La pratique du socialisme
Créée à la mémoire de son frère disparu en 1976, cette réalisation fait aussi écho à l'amour de Léonard Gianadda pour les arts. Une passion qui trouve déjà ses prémisses dans l'adolescence. «En 1950, j'ai voyagé avec ma mère en Italie. J'ai visité Rome, Naples, Forence... Une découverte... La Fondation n'est pas un départ mais un aboutissement.» Idem pour son engagement solidaire qui, précise-t-il, ne date pas d'aujourd'hui. «Ce n'est pas une résultante de la vieillesse. J'ai toujours eu la fibre sociale mais autrefois je ne disposais pas des mêmes moyens», relève le mécène préférant «pratiquer le socialisme» plutôt que de faire des théories. Avec cette extraordinaire générosité qui le caractérise, lui qui associe le bonheur au plaisir, «égoïste», de donner. Mais sans pour autant se définir comme un être heureux. «Disons plutôt que je suis un homme comblé», souffle-t-il après un long silence, confronté à une douloureuse solitude depuis la mort de son épouse en 2011 et confiant, ému, avoir manqué de temps pour sa famille et ses deux fils et ne compter que peu d'amis. La rançon du succès, d'une forme de pouvoir? La question restera ouverte.

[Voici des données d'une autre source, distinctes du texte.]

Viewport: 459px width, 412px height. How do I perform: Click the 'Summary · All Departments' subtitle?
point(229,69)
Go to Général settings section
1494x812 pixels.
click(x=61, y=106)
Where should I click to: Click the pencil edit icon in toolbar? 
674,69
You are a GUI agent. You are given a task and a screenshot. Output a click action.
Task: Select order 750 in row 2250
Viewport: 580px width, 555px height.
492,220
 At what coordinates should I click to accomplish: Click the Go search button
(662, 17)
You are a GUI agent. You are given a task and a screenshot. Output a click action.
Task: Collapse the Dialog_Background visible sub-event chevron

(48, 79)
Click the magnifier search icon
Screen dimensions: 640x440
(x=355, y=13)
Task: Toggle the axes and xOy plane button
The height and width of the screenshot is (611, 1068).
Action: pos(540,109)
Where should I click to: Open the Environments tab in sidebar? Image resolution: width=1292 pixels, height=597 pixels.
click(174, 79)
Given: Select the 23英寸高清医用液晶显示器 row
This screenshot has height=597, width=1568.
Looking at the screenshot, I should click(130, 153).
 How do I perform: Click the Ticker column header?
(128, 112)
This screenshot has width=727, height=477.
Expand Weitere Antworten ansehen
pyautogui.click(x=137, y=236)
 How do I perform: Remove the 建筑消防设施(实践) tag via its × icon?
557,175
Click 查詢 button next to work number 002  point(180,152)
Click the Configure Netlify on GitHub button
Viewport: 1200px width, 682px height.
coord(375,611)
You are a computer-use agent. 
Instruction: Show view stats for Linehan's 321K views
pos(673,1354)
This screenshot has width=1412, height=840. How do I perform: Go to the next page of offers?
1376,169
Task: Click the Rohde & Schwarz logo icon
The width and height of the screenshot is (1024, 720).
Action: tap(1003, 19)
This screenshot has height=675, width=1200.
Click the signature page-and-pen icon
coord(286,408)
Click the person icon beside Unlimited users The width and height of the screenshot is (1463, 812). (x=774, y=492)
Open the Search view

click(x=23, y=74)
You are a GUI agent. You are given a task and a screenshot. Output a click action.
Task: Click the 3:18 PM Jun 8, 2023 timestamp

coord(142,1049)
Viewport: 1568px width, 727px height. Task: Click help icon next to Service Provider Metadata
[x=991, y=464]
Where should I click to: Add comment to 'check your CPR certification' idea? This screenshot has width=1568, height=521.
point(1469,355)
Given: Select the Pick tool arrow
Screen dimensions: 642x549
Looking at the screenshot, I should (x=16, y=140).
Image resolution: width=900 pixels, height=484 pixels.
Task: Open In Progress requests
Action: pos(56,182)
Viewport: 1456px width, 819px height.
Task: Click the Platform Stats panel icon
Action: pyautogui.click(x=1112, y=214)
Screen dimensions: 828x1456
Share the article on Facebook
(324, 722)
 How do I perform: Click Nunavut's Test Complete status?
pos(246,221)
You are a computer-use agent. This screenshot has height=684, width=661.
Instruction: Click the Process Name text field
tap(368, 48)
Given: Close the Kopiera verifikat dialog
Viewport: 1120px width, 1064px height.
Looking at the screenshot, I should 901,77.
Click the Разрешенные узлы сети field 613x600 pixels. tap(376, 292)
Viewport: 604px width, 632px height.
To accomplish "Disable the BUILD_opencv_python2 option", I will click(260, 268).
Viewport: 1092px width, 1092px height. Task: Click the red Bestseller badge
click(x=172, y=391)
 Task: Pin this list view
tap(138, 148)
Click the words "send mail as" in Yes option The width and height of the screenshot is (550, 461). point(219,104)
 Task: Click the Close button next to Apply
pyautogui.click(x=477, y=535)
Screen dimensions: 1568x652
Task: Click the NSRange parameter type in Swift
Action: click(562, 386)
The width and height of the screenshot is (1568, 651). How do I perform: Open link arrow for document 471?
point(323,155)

Honoré de nombreuses et prestigieuses distinctions, Léonard Gianadda retient néanmoins surtout la médaille reçue... de sa mère, celle qui le touche le plus. Un pendentif à l'effigie de la Vierge Marie qu'il porte depuis plus de 70 ans. «Si je suis croyant? Je ne sais plus. Je ne vois pas pourquoi l'humain serait différent d'un chat ou d'une plante. Mais ce qui me semble important, c'est d'agir avec honnêteté. De faire les choses justes. C'est ma ligne de conduite.» Tout un art... pratiqué parfois avec rudesse mais magnifié par ses multiples talents et un sens admirable du partage.